As buscas pelas vítimas levadas pelo “mar de lama” provocado pelo rompimento da barragem da Vale, em Brumadinho (MG), completam um mês nesta segunda-feira (25). Ao longo destas quatro semanas, a megaoperação passou por diferentes fases e empregou técnicas variadas.
“Agora é um momento de paciência. São escavações, que têm que ter método, ter tecnologia e ter organização”, afirma o tenente-coronel Anderson Passos.
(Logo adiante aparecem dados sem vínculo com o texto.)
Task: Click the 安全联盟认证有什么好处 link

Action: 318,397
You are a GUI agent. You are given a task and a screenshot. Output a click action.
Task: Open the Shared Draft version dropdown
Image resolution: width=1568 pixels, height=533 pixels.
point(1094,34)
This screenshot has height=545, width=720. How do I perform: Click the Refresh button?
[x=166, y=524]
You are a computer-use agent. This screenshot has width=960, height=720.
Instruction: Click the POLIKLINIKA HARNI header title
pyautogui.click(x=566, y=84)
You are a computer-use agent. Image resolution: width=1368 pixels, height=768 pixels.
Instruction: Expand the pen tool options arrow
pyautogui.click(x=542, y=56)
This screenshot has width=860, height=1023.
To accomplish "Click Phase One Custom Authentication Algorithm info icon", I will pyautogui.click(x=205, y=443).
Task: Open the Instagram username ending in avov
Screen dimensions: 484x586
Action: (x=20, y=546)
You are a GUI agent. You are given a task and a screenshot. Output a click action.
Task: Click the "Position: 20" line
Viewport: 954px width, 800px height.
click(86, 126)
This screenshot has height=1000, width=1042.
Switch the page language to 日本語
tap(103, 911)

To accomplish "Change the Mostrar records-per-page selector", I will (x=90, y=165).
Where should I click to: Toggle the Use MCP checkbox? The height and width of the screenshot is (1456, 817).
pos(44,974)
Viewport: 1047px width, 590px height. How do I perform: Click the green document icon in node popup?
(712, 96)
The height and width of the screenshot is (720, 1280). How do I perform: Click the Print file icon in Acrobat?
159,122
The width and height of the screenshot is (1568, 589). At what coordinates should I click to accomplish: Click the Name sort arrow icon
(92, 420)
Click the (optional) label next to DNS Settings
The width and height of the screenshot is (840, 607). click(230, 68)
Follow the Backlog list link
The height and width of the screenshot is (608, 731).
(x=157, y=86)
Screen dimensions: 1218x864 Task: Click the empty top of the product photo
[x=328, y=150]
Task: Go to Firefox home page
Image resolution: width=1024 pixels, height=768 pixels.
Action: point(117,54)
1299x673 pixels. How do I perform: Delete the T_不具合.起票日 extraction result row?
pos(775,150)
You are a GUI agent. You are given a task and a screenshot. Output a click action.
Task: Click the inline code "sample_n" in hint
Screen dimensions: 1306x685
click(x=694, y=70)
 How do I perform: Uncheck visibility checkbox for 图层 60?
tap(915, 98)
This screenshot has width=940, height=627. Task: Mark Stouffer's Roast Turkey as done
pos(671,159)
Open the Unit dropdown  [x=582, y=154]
Entre 25 de janeiro e este 25 de fevereiro, a procura por sobreviventes e por corpos foi rotina para centenas de militares e voluntários. “O trabalho começa às 5h, quando as equipes se levantam. Às 6h30, nós nos reunimos para uma orientação, um briefing de segurança e de diretrizes do que vai ser feito ao longo do dia. As equipes são lançadas a campo. (…) Ao final do dia, quando as equipes retornam, elas nos dão um feedback de como foi o rendimento do planejamento. Fazemos então, a seguir, uma reunião para planejarmos o dia seguinte e tudo se repete”, diz o oficial.
Segundo ele, ainda não é possível estimar por quanto tempo este esquema de trabalho vai perdurar.
De acordo com o último balanço, 177 mortes foram confirmadas. Outras 133 pessoas continuam desaparecidas.